Kementerian ESDM masih mengajukan kasasi dan belum membuka informasi itu.
Koordinator Divisi Studi dan Advokasi Perhimpunan Bantuan Hukum dan Advokasi Rakyat Sumatera Utara (Bakumsu) Juniati Aritonang menyebutkan, warga desa yang berada di dekat pertambangan itu telah membuat pengaduan ke Compliance Advisor Ombudsman (CAO). CAO merupakan kantor penasihat kepatuhan yang mengawasi International Finance Corporation (IFC), anggota Bank Dunia yang juga membiayai PT DPM.
”CAO pun menyebutkan tambang PT DPM memiliki kombinasi risiko yang tinggi karena pembangunan bendungan limbah yang tidak sesuai dengan standar internasional,” kata Juniati.

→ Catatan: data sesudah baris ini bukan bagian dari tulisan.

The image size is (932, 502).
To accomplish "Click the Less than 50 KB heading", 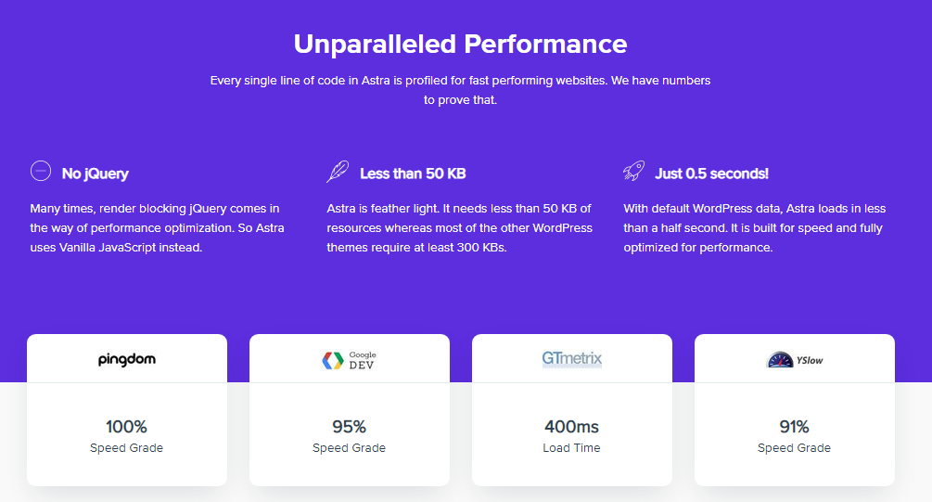I will [413, 174].
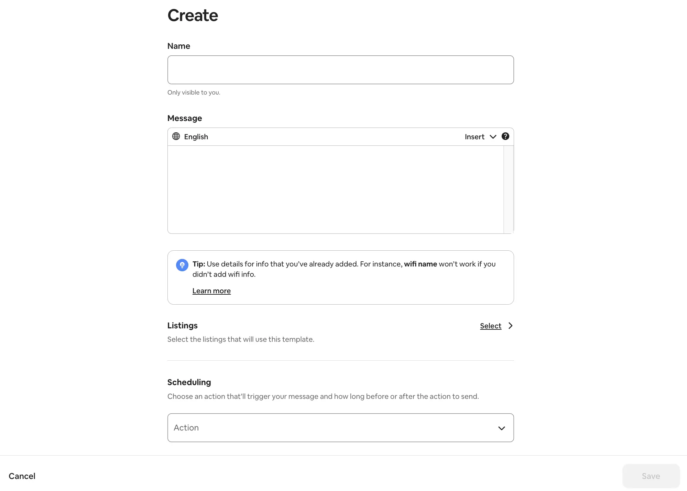Image resolution: width=687 pixels, height=491 pixels.
Task: Open the Insert dropdown menu
Action: click(475, 137)
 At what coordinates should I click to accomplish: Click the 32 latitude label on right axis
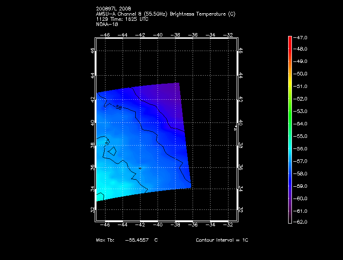[240, 209]
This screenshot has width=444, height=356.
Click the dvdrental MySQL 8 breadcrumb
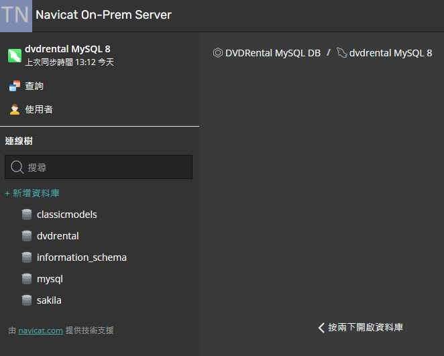pos(390,53)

Laporan CAO tersebut dikuatkan pendapat dua ahli, yaitu ahli hidrologi Steve Emerman dan ahli bendungan Richard Meehan. Ahli itu menyebut rencana pertambangan tidak tepat karena lokasinya berada di hulu desa, di atas tanah yang tidak stabil dan kerawanan gempa tertinggi di dunia. Data PT DPM pun disebut tidak lengkap, khususnya tentang pengelolaan dan penyimpanan limbah.
Juniati mengatakan, warga juga sudah mengajukan gugatan keterbukaan informasi publik yang meminta dokumen kontrak karya antara Kementerian Energi dan Sumber Daya Mineral (ESDM) dan PT DPM dibuka. Gugatan masyarakat dikabulkan di Komisi Informasi Pusat RI dan juga di tingkat banding di Pengadilan Tata Usaha Negara Jakarta.

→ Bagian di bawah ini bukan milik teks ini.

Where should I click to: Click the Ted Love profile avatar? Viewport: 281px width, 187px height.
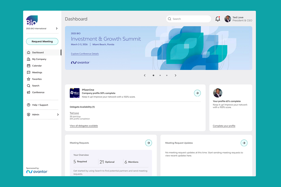coord(228,19)
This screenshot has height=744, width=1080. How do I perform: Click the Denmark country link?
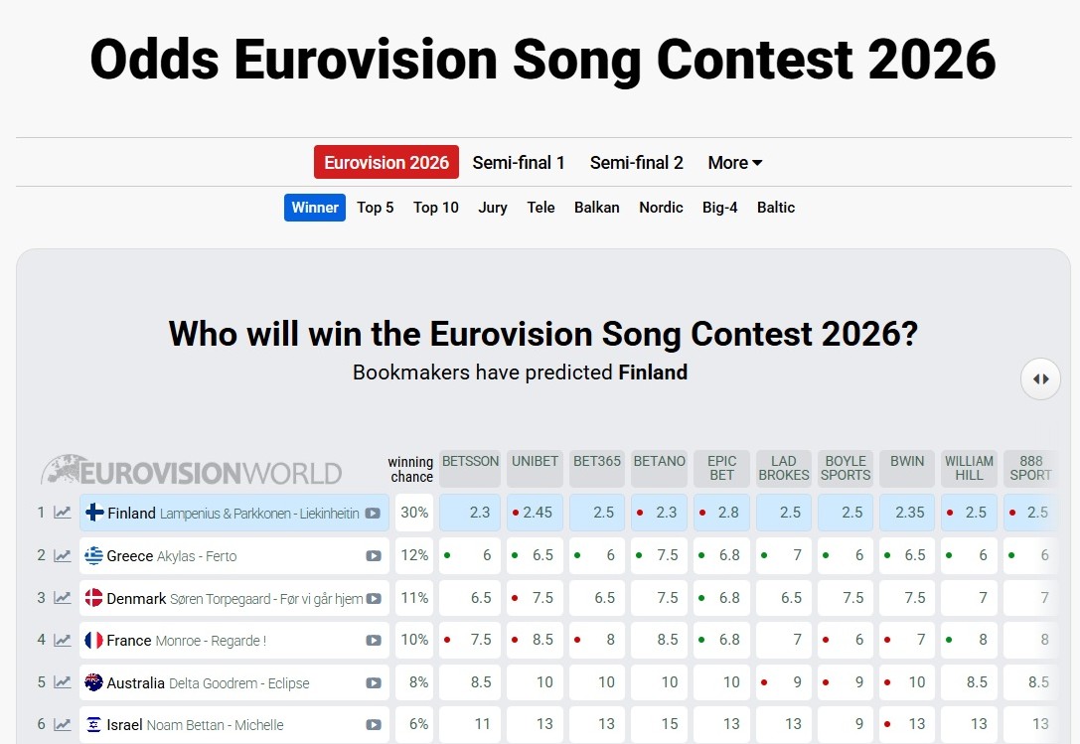coord(136,598)
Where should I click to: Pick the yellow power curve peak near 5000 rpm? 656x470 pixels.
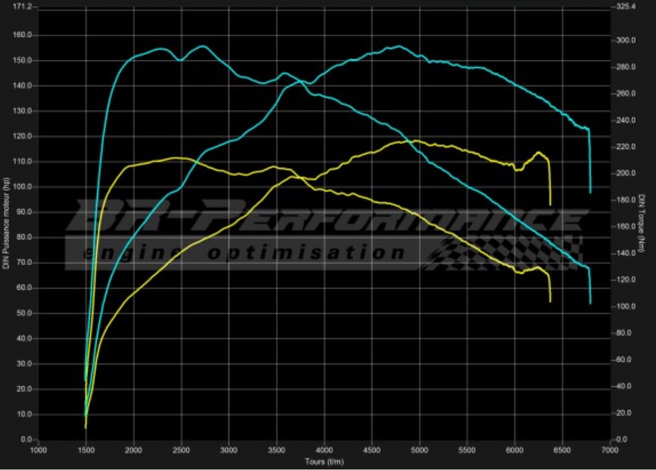coord(414,141)
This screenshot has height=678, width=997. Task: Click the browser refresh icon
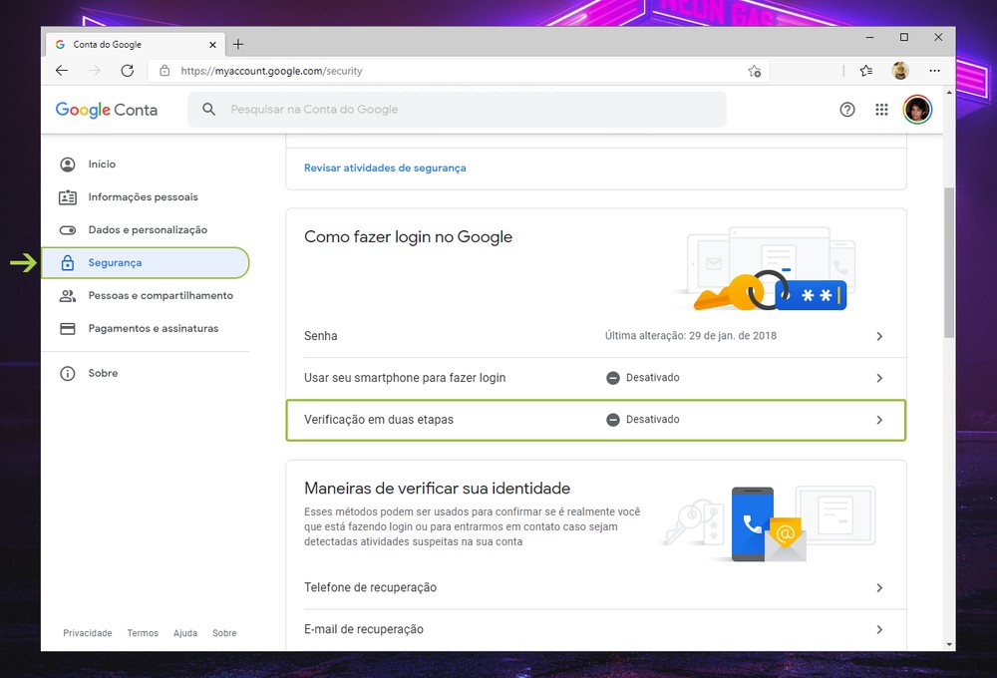(x=127, y=71)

”Namun, Kementerian ESDM masih mengajukan kasasi dan belum membuka informasi itu,” kata Juniati.
Terkait unjuk rasa itu, Head of HSE and Corporate Relations PT Bumi Resources Minerals, induk PT DPM, Achmad Zulkarnain belum menanggapi permintaan wawancara Kompas hingga Rabu (24/8/2022) pukul 21.00.

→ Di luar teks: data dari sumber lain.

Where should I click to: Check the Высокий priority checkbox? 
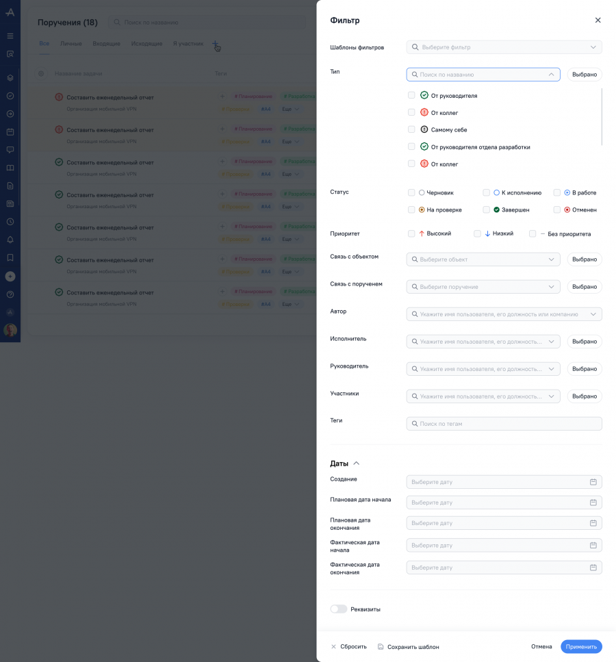(x=411, y=233)
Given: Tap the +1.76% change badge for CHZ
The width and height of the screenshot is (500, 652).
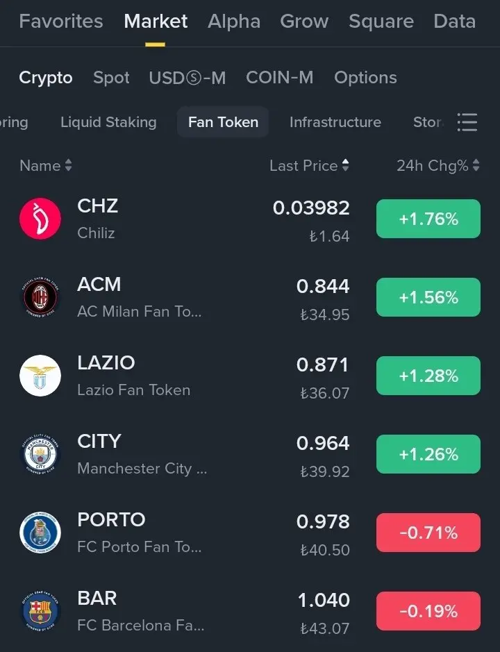Looking at the screenshot, I should (x=428, y=219).
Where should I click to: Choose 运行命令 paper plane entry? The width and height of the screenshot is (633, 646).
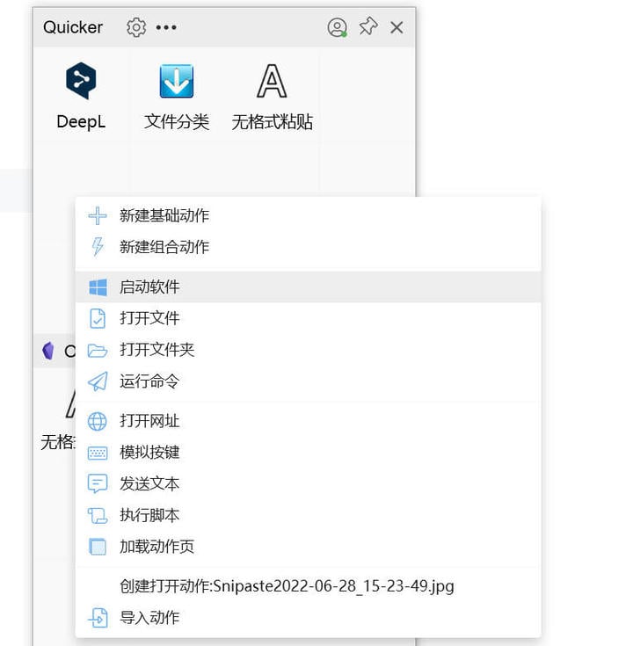(x=309, y=381)
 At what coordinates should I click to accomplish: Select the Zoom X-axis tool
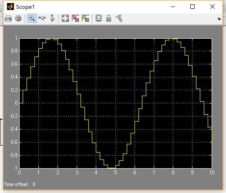click(x=42, y=18)
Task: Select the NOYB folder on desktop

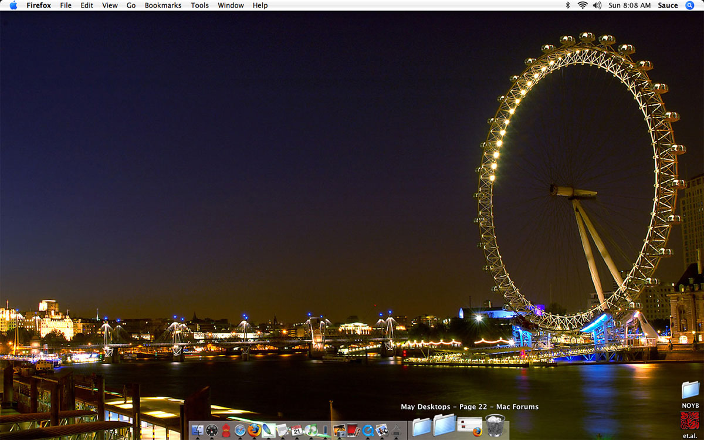Action: pos(691,391)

Sebelumnya, Zulkarnain menyebut, perusahaannya mengedepankan perlindungan masyarakat dan konservasi lingkungan dalam semua aktivitas pertambangannya. Perusahaan itu pun berhenti beroperasi untuk sementara waktu karena ada penolakan warga.
Perusahaan juga sedang menunggu persetujuan analisis mengenai dampak lingkungan (amdal) dari Kementerian Lingkungan Hidup dan Kehutanan. Perusahaan sudah mendapat persetujuan amdal pada 2005. Namun, dilakukan adendum amdal pada 2019 dan masih menunggu persetujuan KLHK.